### GIVEN REQUEST
The study on design for circularity in modular construction is divided into phases. List each phase and the research method the text gives for it.

The construction sector has become a priority in transitioning towards a CE, given its significant energy consumption, greenhouse gas (GHG) emissions, excessive material extractions, and wastage. However, adopting design for circularity (DfC) in the construction industry requires shifting design practices from object-centric thinking to a systematic framework.
Current modular building designs, which aim to improve quality and expedite project delivery, are based on traditional buildings and need suitable frameworks such as Design for Manufacturing and Assembly (DfMA). DfMA can optimize and streamline modular building design processes. Thus, the proposed DfCMA concept aims to integrate and synergize DfC and DfMA to yield optimum construction benefits.
Methods
The study involved multiple phases, including linking DfMA to DfC and formulating DfCMA. The first phase involved an extensive literature review to analyze the notions of modular construction, CE, DfMA, and DfC in construction. This helped determine the shared values of DfC and DfMA, revealing the synergies between them.
Phase II comprised eight semi-structured interviews with CE experts from construction to determine the potential advantages and viability of synergizing circularity in design processes and gain insights on circularity in modular construction.
Alternatively, phase III involved brainstorming sessions performed with five CE researchers and university lecturers in the construction sector to examine the need, potential advantages, and viability of synergizing circularity in modular designing. Additionally, it helped identify any practices integrating circularity in the theoretical DfMA approach outlined in Phase I.
To generate new ideas systematically, the brainstorming sessions adopted a creative design thinking method called SCAMPER (substitute, combine, adapt, magnify, modify, put to other uses, eliminate, rearrange, reverse).
During phase IV, a preliminary case study was performed to develop the DfCMA process further and investigate any existing complementing modular construction practices. Additionally, a specific steel modular building was chosen as a case study to evaluate the proposed DfCMA qualitatively.
Results and Discussion
Numerous overlapping constructs and commonalities were observed between DfMA and DfC, indicating synergies between them. For instance, modularity is a key element of DfMA regarding productivity as it decreases on-site work, improves quality control, and enables safer working environments.
In terms of DfC, modularity offers CE benefits through a controlled production environment that enhances materials management efficiencies. Moreover, it enables customization and scalability of the building components.
According to the phase-II participants, modularization is a valuable tool for co-creation as stakeholders are actively devoted to long-term value creation. Additionally, it improves material efficiency, decreases waste generation, and can be optimized for enhanced energy performance and lower greenhouse gas emissions.

### DATASET SECTION

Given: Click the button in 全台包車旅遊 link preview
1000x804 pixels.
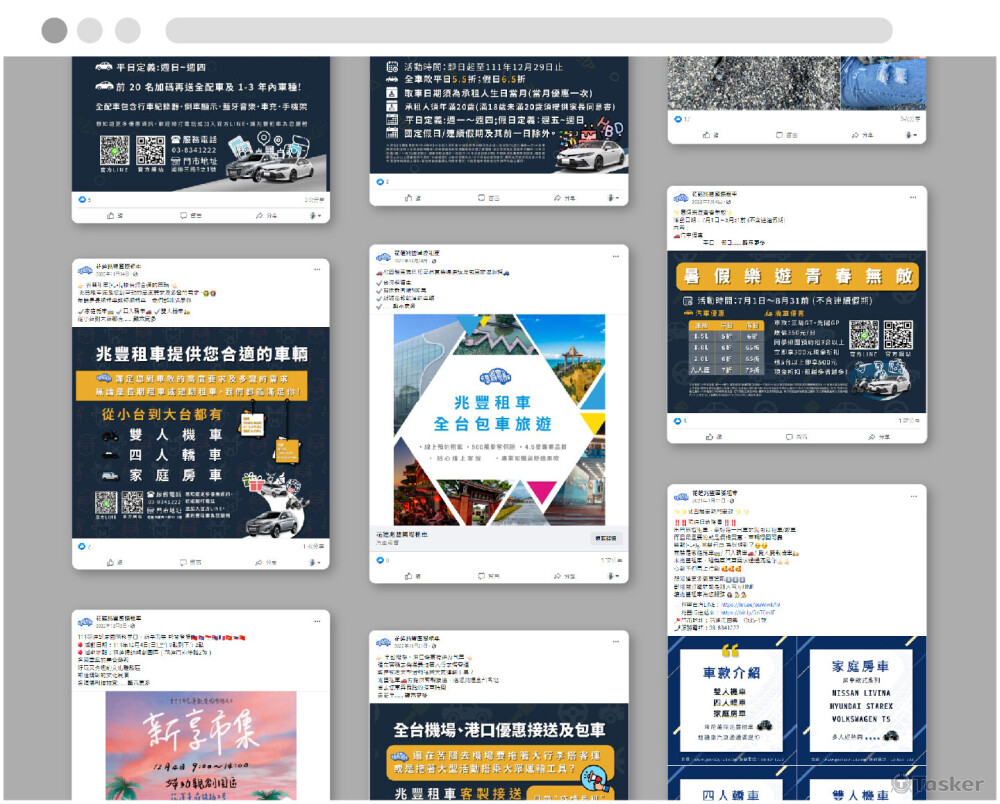Looking at the screenshot, I should (x=605, y=538).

### EXPECTED OUTPUT
- Phase I: an extensive literature review
- Phase II: eight semi-structured interviews with CE experts from construction
- Phase III: brainstorming sessions with five CE researchers and university lecturers in the construction sector, using the SCAMPER method
- Phase IV: a preliminary case study, with a specific steel modular building chosen as a case study